I mean, it isn’t even a proper deadline. The myriad extensions and dispensations available to the bafflingly large number of clubs who lack the foresight to construct a squad prior to the start of the season means that even as the clock strikes zero, no-one knows what on earth has happened until the following day anyway, an unfortunate fact that renders the breathless minute-by-minute updates in the last hours entirely redundant.

Is that really worth having one of your staff humiliated live on air by a mob of 15-year-olds?

Given the general reaction on Twitter and in print media, it seems many people seem to concur that, although the transfer window has merit, deadline day itself is a novelty act whose value has long since worn off.

It’s unlikely, however, that the overwhelmingly negative response will dissuade Sky from pumping even more resources into the next transfer window, although the reporters will probably be dressed like Kate Adie in a warzone and there may well be more bouncers than fans.

Meanwhile, languishing in the Conference North means Boston United are generally untouched by transfer hysteria, but this particular deadline day did bring some glum news for Pilgrims fans.

The announcement that Ricky Miller had secured a dream loan move to Dover Athletic was particularly dismaying given that encouraging rumours filtering out from Luton Town in the last two weeks meant many Boston fans – ok, well, just me then - thought his return to York Street was a mere formality.
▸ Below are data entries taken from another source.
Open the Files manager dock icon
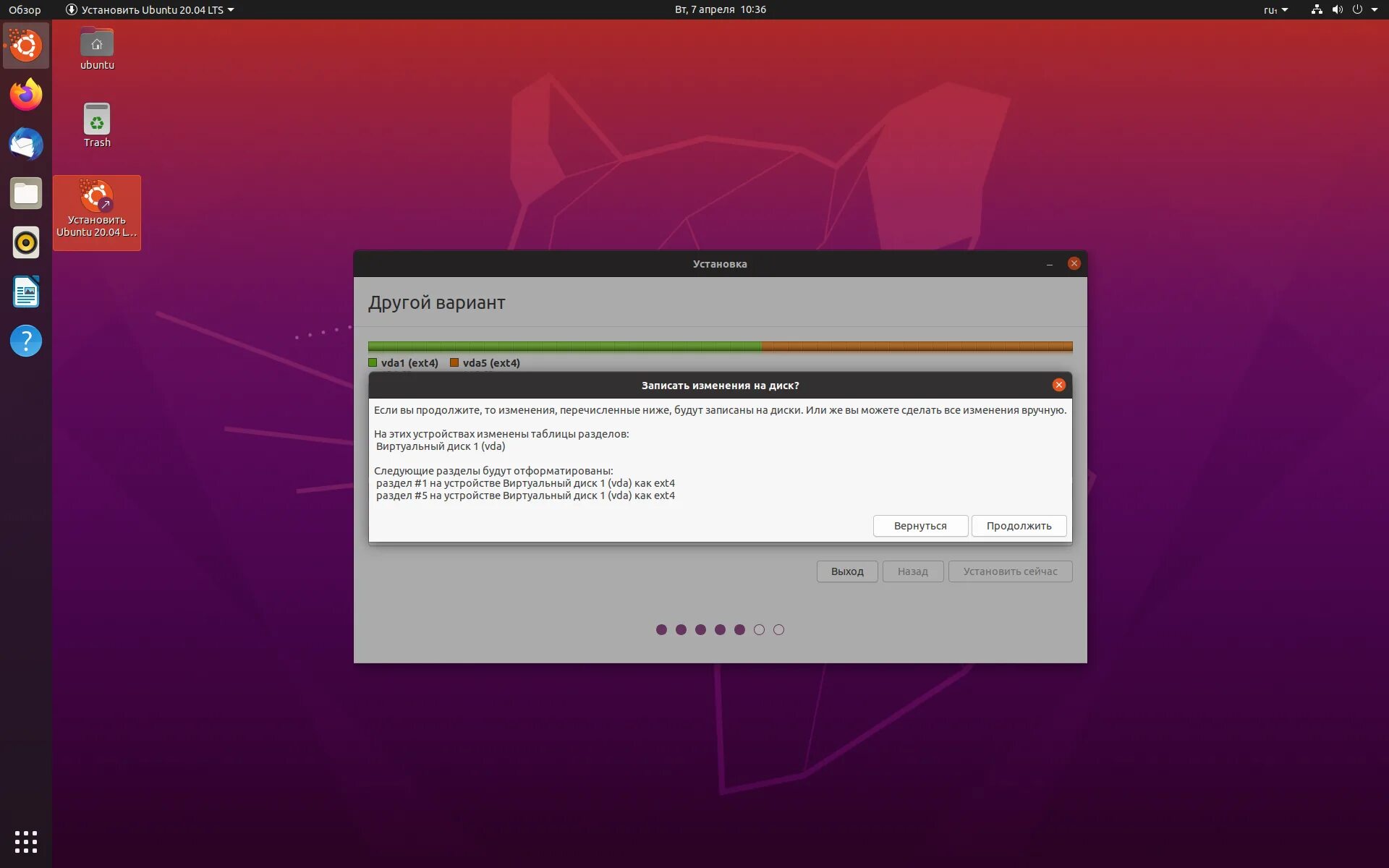 tap(26, 193)
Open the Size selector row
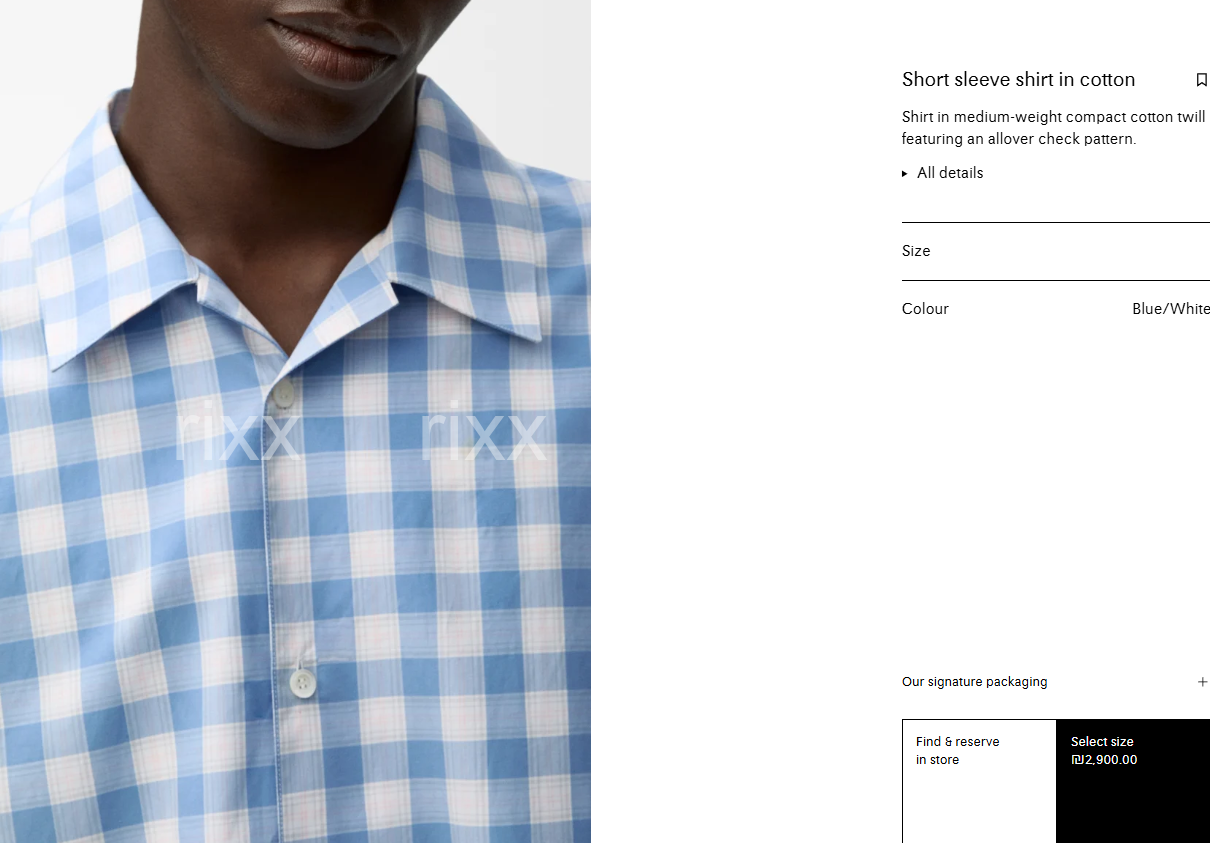This screenshot has width=1210, height=843. [1056, 251]
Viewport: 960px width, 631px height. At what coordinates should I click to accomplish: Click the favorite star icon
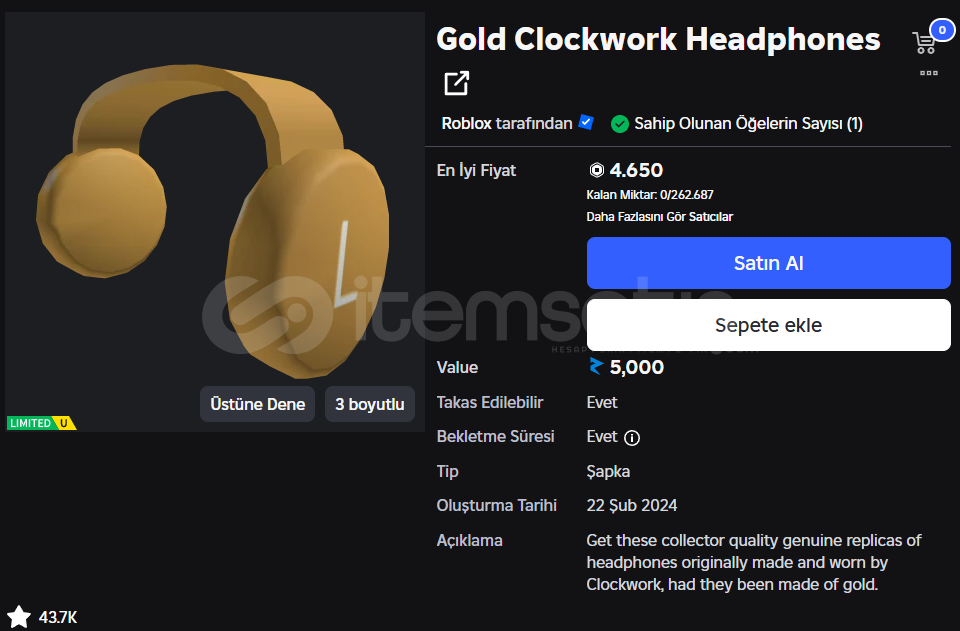click(x=18, y=616)
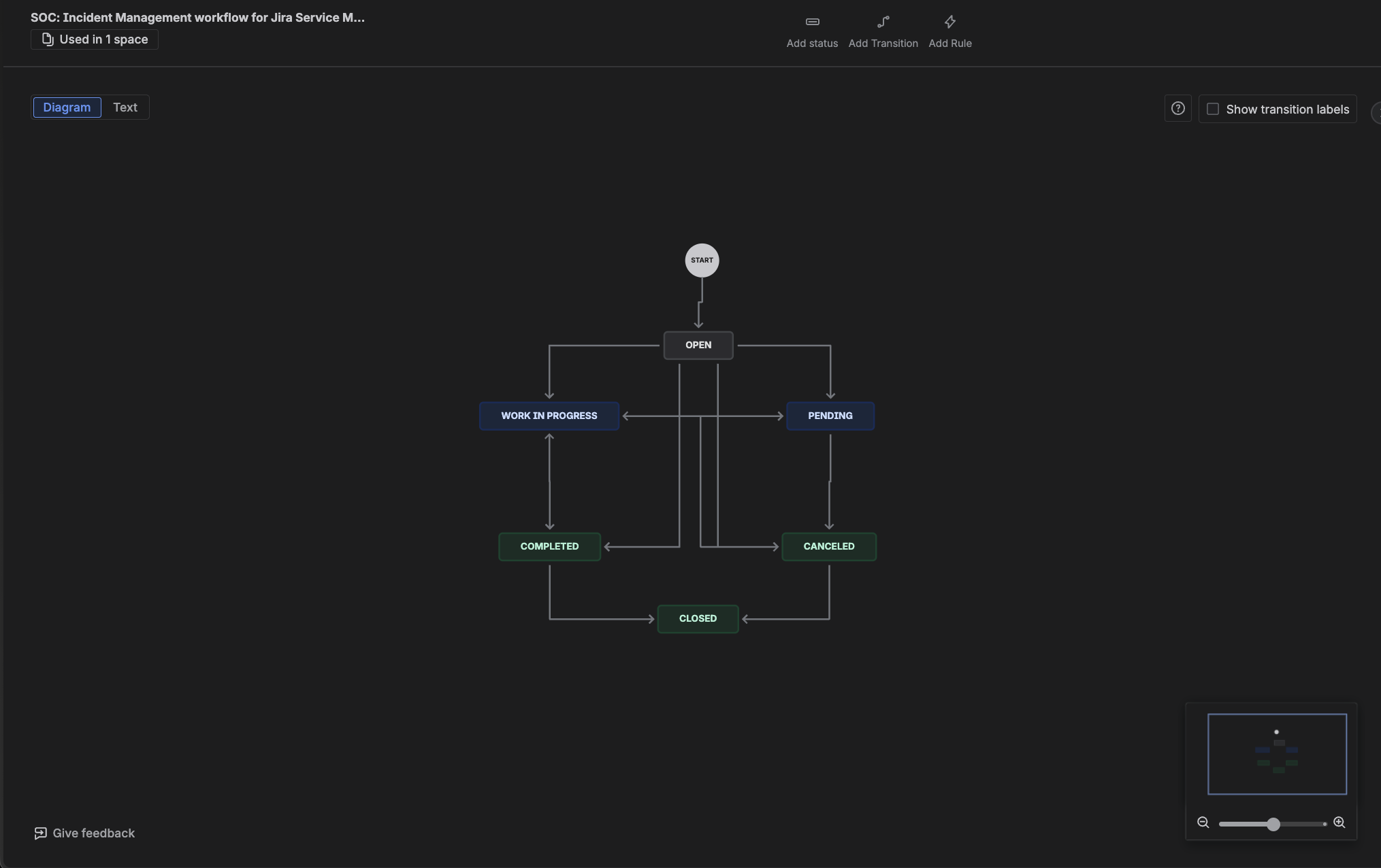Viewport: 1381px width, 868px height.
Task: Select the OPEN status node
Action: click(698, 346)
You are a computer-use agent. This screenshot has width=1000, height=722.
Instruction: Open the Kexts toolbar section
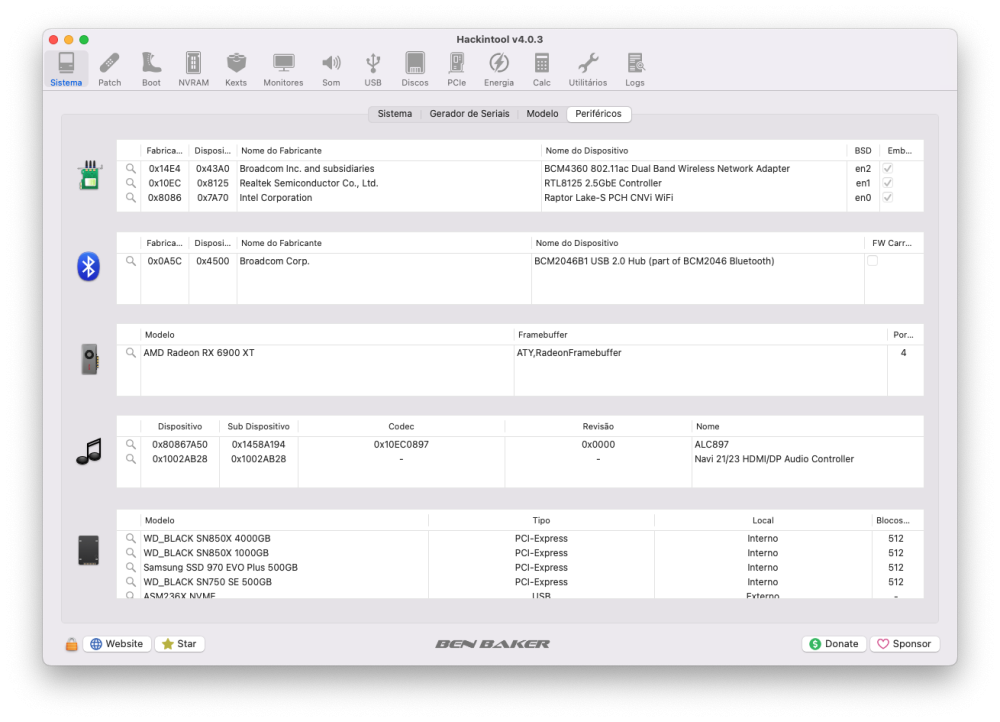click(x=236, y=70)
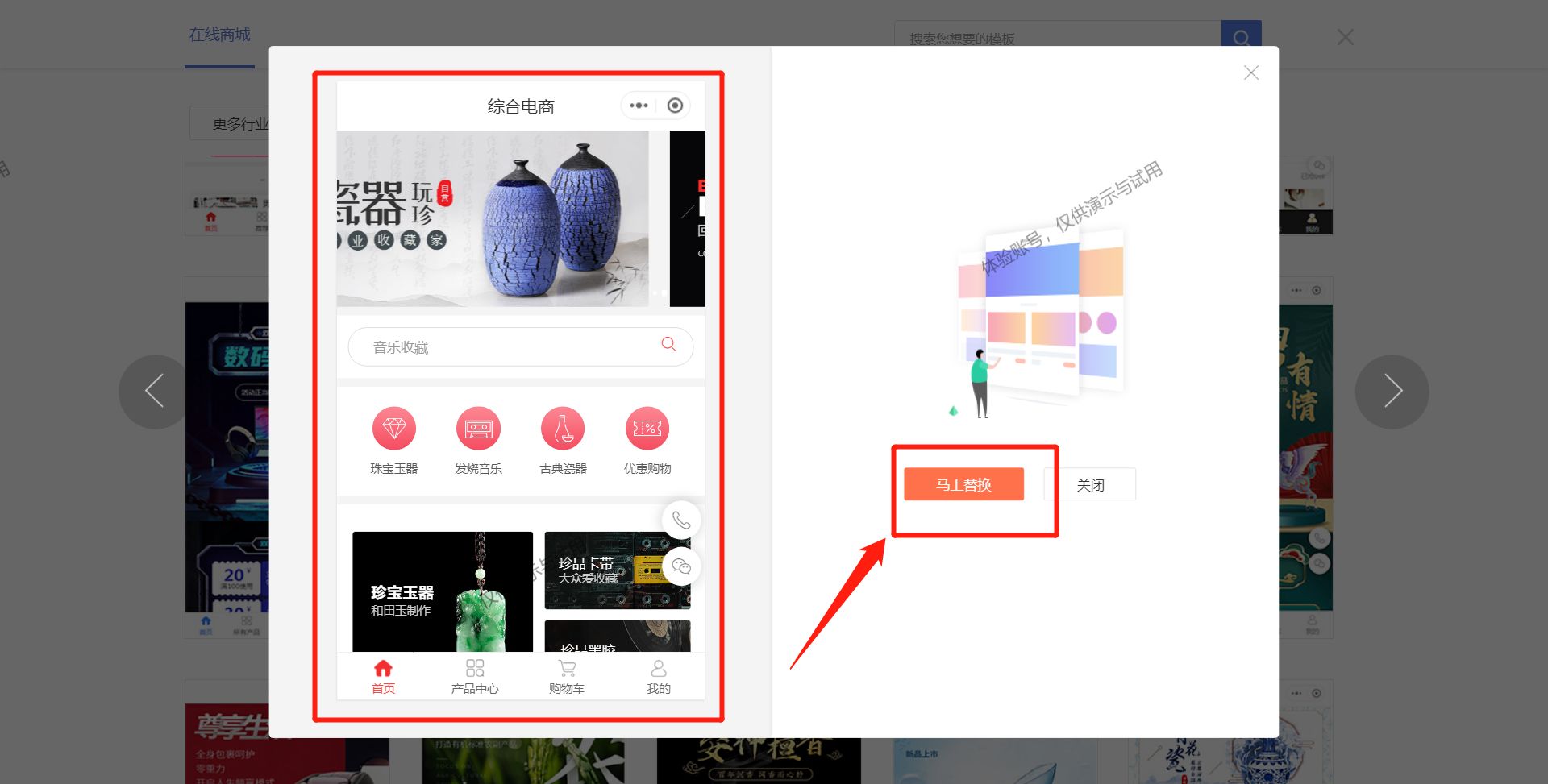Open the floating WeChat share icon

(681, 566)

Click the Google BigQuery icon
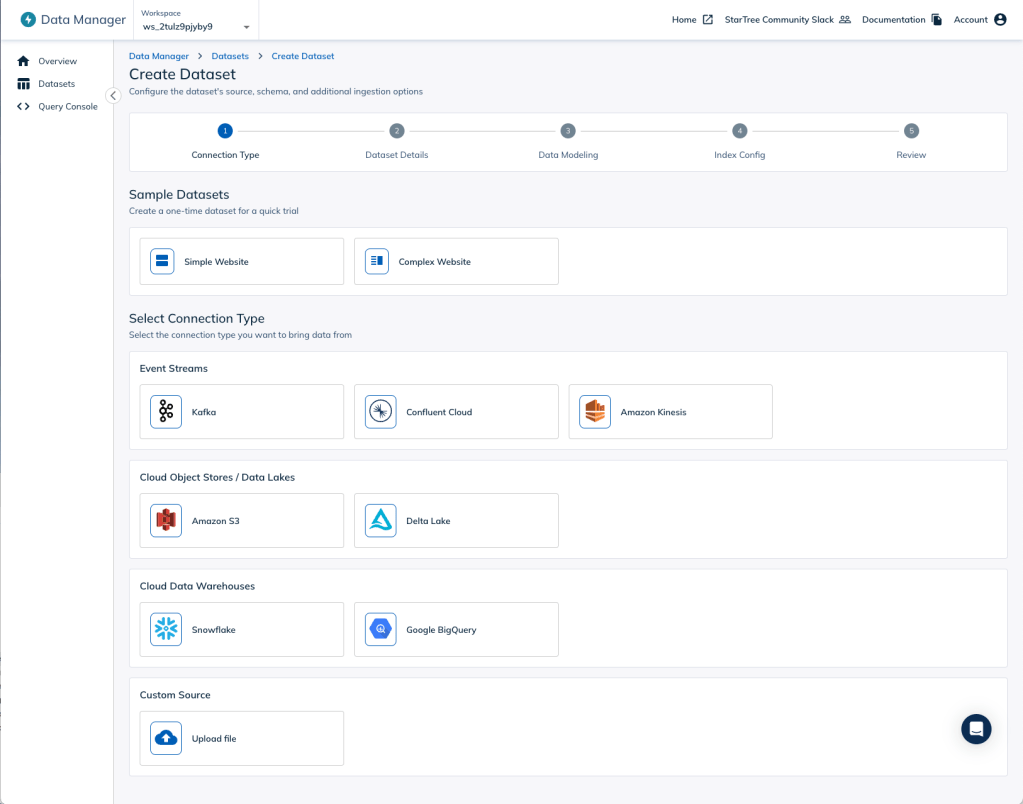(380, 630)
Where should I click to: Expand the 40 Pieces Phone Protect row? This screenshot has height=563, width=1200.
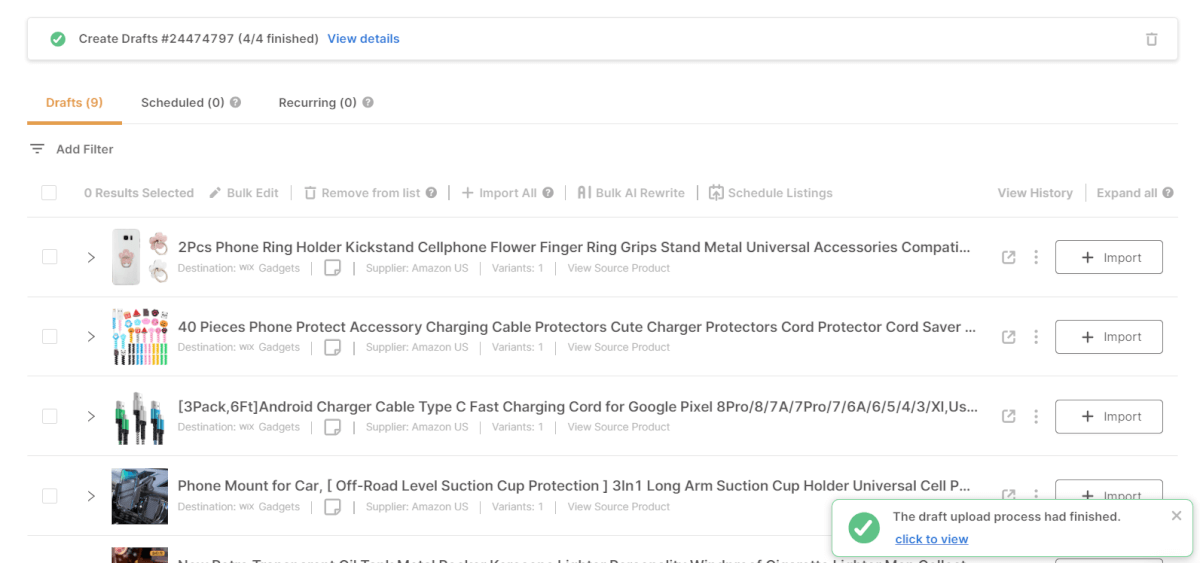point(91,337)
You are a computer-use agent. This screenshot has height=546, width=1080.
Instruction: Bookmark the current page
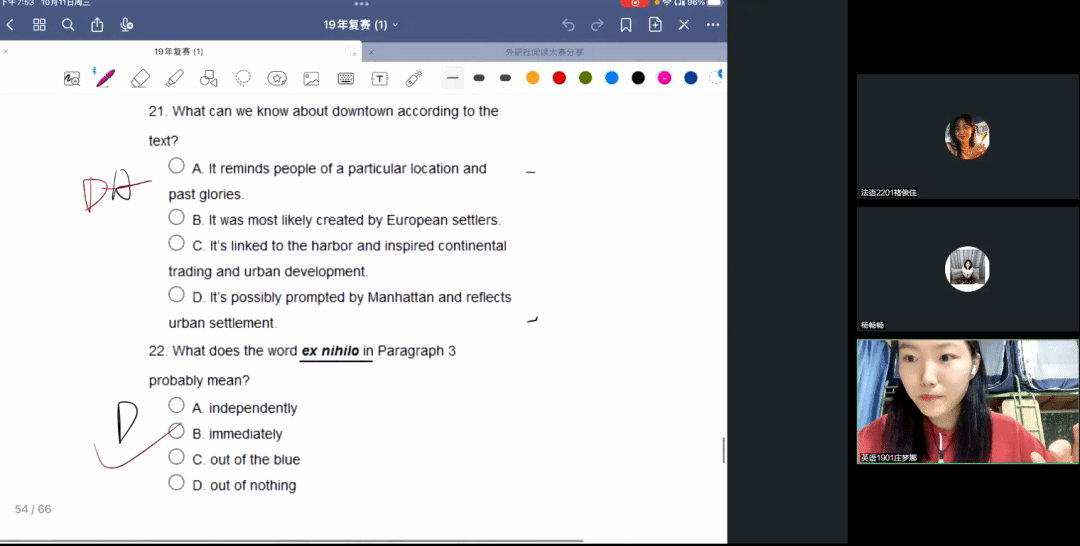tap(626, 25)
Alas, it wasn’t to be. It’s disappointing, because on Saturday’s evidence Boston’s attack looked a little blunt against a very well organised Stalybridge side.

It’s unfair to compare United’s replacement striker Dayle Southwell to Miller since they are two very different players, but Southwell’s more languid style would surely have benefitted greatly from having Miller’s scampering, relentless dynamism alongside him.

Thankfully, the lack of transfer windows this far down the pyramid means there are still plenty of options for Dennis Greene to explore to get the best out of Southwell, clearly a talented player who just needs a helping hand up front.

Still, it was heartening to be told after the game that I had picked ‘the worst match of the season’ to see Boston for the first time since pre-season, which proves my mere presence at Pilgrims matches is more often than not a lethal curse.

Perhaps I should head to Stoke City’s training ground in January armed with a box of tricks procured from a dodgy back alley shop and help kill off Sky’s deadline day coverage for good.